I'm trying to code YOLOV1 in Keras, and I use the VGG16 which accepts (224,224,3) while the input is (448, 448, 3) (that's the size used by the authors) so I added a Conv2D and a MaxPooling layer to convert 448 to 224. However, when I use plot_model the input and output shapes of Conv and MaxPooling layers in the middle are all question mark (?).
Here is my code:
base_model = VGG16(
input_shape=backbone_img_shape,
# input_shape=img_shape,
include_top=False,
weights='imagenet')
# pdb.set_trace()
img_input = Input(shape=img_shape)
arch = layers.Conv2D(64, 3, padding='same', activation='relu') (img_input)
arch = layers.MaxPooling2D() (arch)
for i, layer in enumerate(base_model.layers[2:]):
arch = layer(arch)
# arch = base_model(img_input)
arch = layers.Flatten() (arch)
arch = layers.Dense(4096, activation='relu') (arch)
arch = layers.Dropout(0.5) (arch)
arch = layers.Dense((grid_num_per_axis**2)*(num_bbox_per_grid*5 + n_cls)) (arch)
arch = layers.Reshape(
(grid_num_per_axis, grid_num_per_axis, num_bbox_per_grid*5 + n_cls)) (arch)

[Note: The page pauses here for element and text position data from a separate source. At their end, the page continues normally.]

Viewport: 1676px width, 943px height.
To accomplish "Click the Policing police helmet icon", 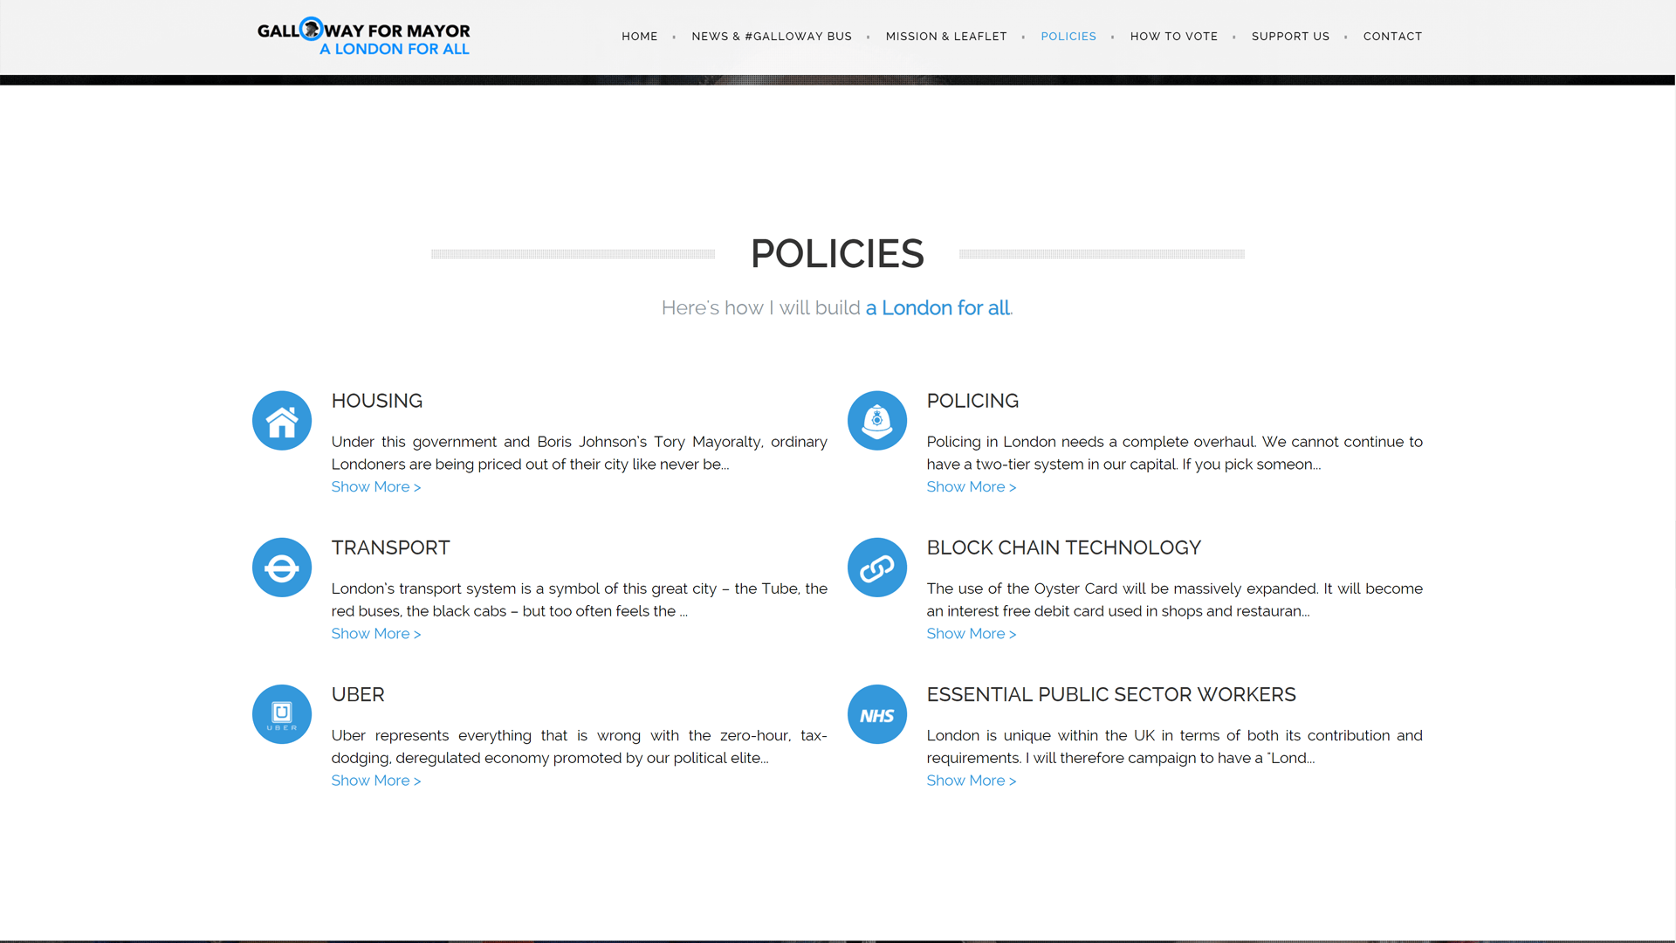I will [877, 421].
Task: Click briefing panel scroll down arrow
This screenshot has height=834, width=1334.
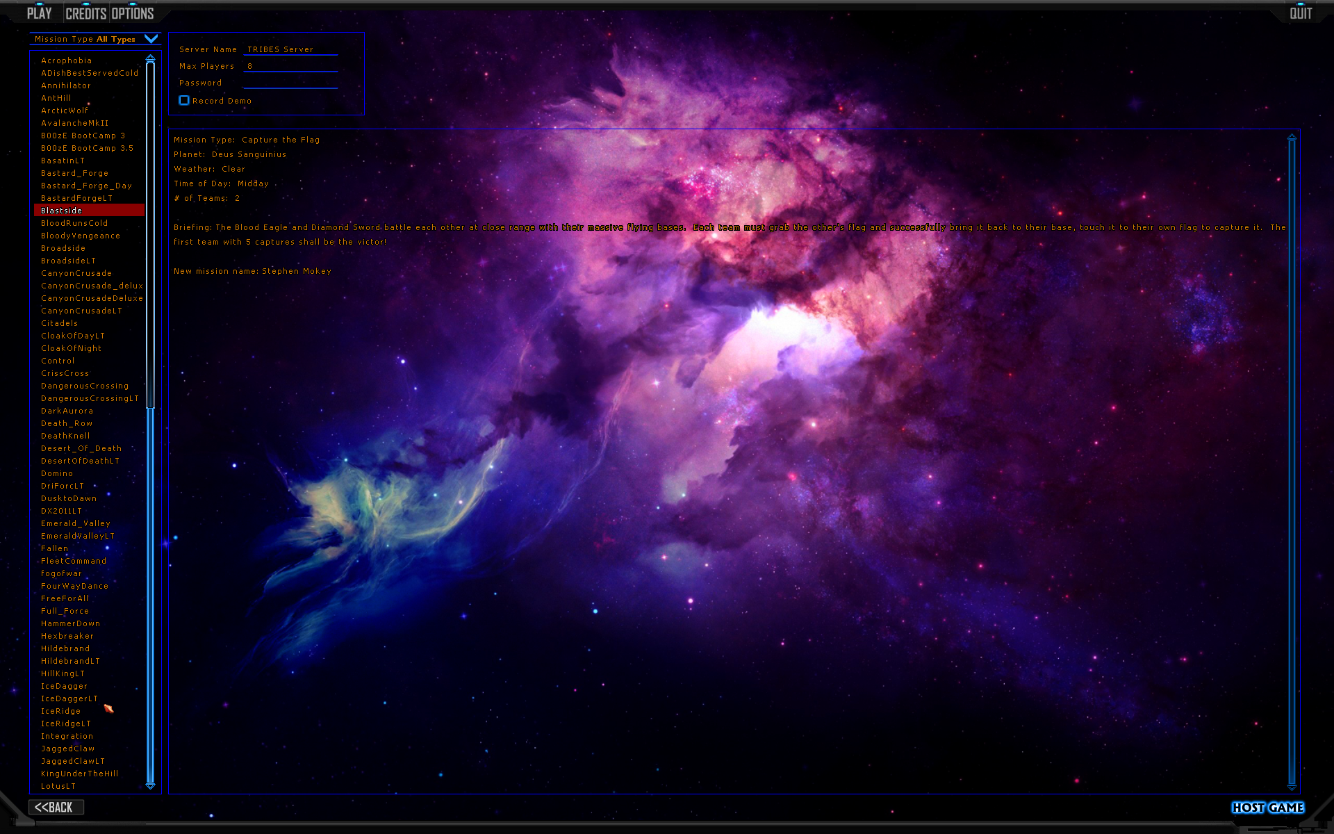Action: pyautogui.click(x=1292, y=787)
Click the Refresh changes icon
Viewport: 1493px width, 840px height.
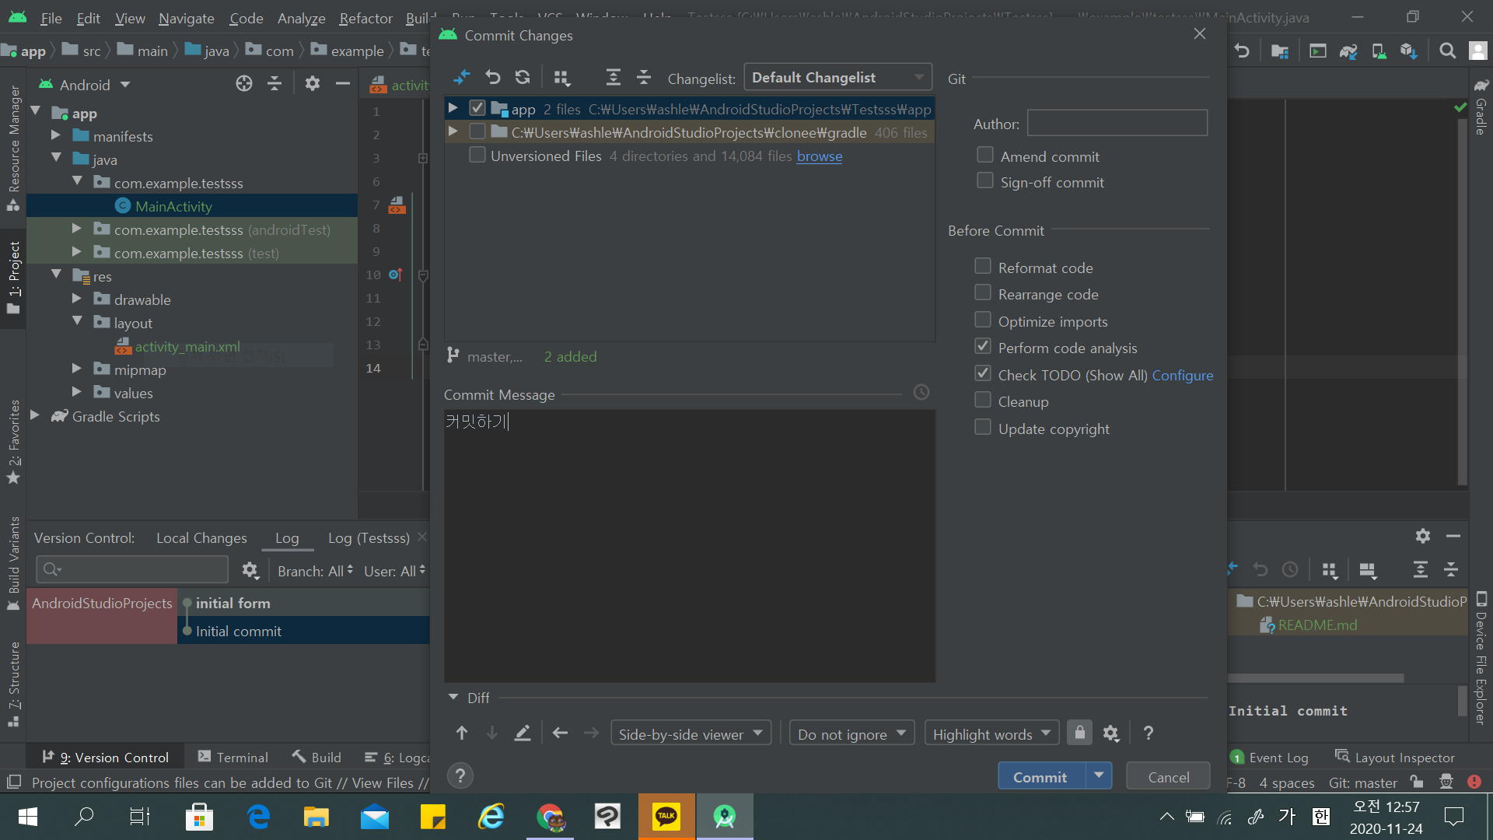523,77
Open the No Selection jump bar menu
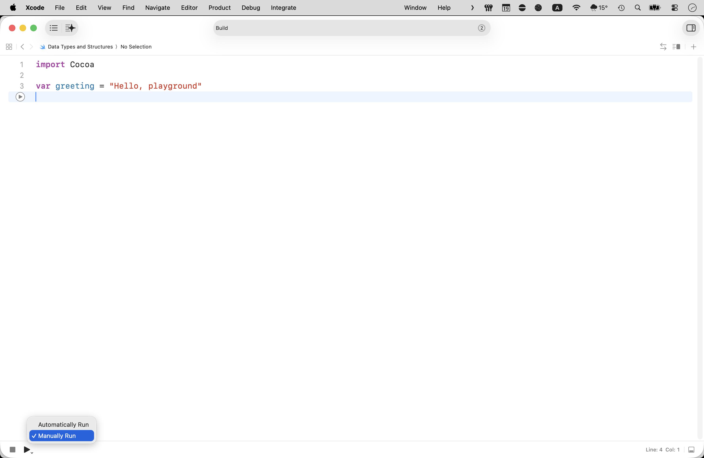Image resolution: width=704 pixels, height=458 pixels. (x=136, y=47)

model = Model(inputs=img_input, outputs=arch)
model.summary()
# pdb.set_trace()
model.compile(
# optimizer=SGD(lr=0.001, momentum=0.9),
optimizer='adam',
loss=yolov1_loss)
tf.keras.utils.plot_model(model, to_file='haha.png', show_shapes=True)
where backbone_img_shape=(224,224,3) and img_shape=(448,448,3). I think there is something wrong because, for example max_pooling2d layer had (?, 224, 224, 64) size but the later layers should have had something similar instead they had (?). Please help me, thank you very much.